What will this year look like?
Hopefully, I can join some online celebrations. If only just to show my community that I'm still there. I guess what I take from the community has changed over the years but I still want to be able to support it in a way that it can still continue to provide the things that I needed to another generation. So I'm hopefully going to attend some sort of online event, whether that's an Instagram gathering or something like that.
Pride for me is definitely about experiencing it with people so I'll definitely go to my sister's with my partner so we can all be together.
What's your experience of being an LGBTQ+ person in the workplace?
I guess I've had it easier than most. Particularly because my sexuality is a little bit more obvious from the way that I present myself. So I think in terms of negative responses, I guess it's easier for people to be negative that you're quite masculine, oh that must mean that you're gay. But my interactions with work have pretty much been ok.
I do remember one negative experience when I worked in retail for a clothing brand. I worked there for quite a long time, at least three years. For the majority of those three years I wore the men's clothes because we had to wear the brand’s clothing as uniform. Everybody within our store was very much aware of that and I was more comfortable in the men’s clothes. For me, the clothes and feeling comfortable and my identity, they all went hand in hand and it was something I wasn't willing to compromise in any way.
Just before I left they started to tell me that because I was female I had to wear the female clothes that they sold. And I remember feeling that I wasn't willing to compromise on that. I understood that I needed a job and I needed money but how I felt was more important. It just so happened that it was coming to the time where I was going to hand my notice in anyway, but if I had I needed to stay there, it would have been something I was willing to fight for.
It meant so much for me, particularly when I was younger, it was part of my identity. It was almost like a uniform for the LGBTQ+ community. It was a way for people to be able to identify me as being part of the community. It had taken so much mental strength for me to come out and be comfortable with myself that I wasn't going to let anyone push me back in.
I think that's the only negative experience I've had in the workplace really. To my knowledge, I've not been discriminated against because of my sexuality. I think people have realised that I have a unique perspective and it's been mainly a positive experience for me.
How does that compare to working at Virgin?
As I get older, the need for a certain kind of working community has become even more important to me. And so being somewhere I can identify with the company's values and direction is now definitely more important to me.
Being at Virgin I've felt like our morals and our values align. I can definitely see that the aim to try to understand and acknowledge and learn is definitely there. I can see that the attempt is there. It's only been positive experiences that I've had at Virgin - and ones that I want to contribute to as well.
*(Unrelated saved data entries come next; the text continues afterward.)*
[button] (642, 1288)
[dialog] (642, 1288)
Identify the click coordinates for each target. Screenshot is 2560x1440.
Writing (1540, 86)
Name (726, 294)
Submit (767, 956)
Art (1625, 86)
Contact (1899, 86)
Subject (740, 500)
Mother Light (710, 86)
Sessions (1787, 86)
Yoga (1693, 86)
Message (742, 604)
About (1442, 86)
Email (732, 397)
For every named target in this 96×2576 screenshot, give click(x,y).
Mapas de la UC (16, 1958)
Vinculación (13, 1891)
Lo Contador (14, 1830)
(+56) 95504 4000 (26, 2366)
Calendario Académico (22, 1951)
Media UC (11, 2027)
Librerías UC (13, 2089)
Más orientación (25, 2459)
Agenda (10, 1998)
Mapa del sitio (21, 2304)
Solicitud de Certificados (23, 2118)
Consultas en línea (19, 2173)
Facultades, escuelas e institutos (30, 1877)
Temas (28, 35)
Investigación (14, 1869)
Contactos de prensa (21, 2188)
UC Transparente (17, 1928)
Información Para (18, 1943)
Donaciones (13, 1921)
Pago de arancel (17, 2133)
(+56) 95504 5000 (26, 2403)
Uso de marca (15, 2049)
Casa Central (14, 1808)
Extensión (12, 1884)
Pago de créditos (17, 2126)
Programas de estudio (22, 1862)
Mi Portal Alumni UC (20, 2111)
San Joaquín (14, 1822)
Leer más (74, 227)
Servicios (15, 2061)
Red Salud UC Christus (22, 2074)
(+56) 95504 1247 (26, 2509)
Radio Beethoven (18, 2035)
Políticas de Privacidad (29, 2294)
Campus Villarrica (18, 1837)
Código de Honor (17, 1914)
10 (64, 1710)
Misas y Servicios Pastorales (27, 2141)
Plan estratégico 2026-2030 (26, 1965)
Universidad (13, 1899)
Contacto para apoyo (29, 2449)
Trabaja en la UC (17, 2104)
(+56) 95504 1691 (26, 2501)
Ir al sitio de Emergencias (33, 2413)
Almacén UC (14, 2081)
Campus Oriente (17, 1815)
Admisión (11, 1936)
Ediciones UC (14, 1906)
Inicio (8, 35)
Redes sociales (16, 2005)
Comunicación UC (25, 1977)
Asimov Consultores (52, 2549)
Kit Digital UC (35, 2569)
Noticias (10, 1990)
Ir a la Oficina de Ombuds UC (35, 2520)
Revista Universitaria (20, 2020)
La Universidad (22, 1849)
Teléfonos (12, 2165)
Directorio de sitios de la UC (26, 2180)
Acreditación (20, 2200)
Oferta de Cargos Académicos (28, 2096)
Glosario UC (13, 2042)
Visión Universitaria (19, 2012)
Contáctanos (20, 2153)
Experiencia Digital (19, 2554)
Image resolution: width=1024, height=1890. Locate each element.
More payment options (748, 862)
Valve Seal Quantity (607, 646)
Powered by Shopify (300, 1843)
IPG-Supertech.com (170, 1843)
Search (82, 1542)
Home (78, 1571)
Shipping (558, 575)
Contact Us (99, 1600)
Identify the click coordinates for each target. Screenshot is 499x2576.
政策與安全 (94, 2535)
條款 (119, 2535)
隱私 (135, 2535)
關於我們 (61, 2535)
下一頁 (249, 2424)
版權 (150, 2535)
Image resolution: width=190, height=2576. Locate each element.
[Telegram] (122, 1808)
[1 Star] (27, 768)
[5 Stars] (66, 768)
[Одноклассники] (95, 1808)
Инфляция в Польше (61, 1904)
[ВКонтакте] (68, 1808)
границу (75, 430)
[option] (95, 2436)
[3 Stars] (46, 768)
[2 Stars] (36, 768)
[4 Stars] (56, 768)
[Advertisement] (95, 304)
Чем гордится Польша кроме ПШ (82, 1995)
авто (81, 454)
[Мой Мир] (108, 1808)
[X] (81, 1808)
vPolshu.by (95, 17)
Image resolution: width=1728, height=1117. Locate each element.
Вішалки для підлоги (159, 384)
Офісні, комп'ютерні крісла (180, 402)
I think that Virgin's open nature as a whole attracted me to work for them. They're known for being supportive of causes that are connected to me - not necessarily just LGBTQ+ but in combination with other things as well. I guess Richard Branson's ability to go against the norm meant that I knew that Virgin's stance on something like LGBTQ+ issues would more than likely align with mine. So I didn't have to fear or worry about whether that was going to be ok or if there was going to be any conflict there.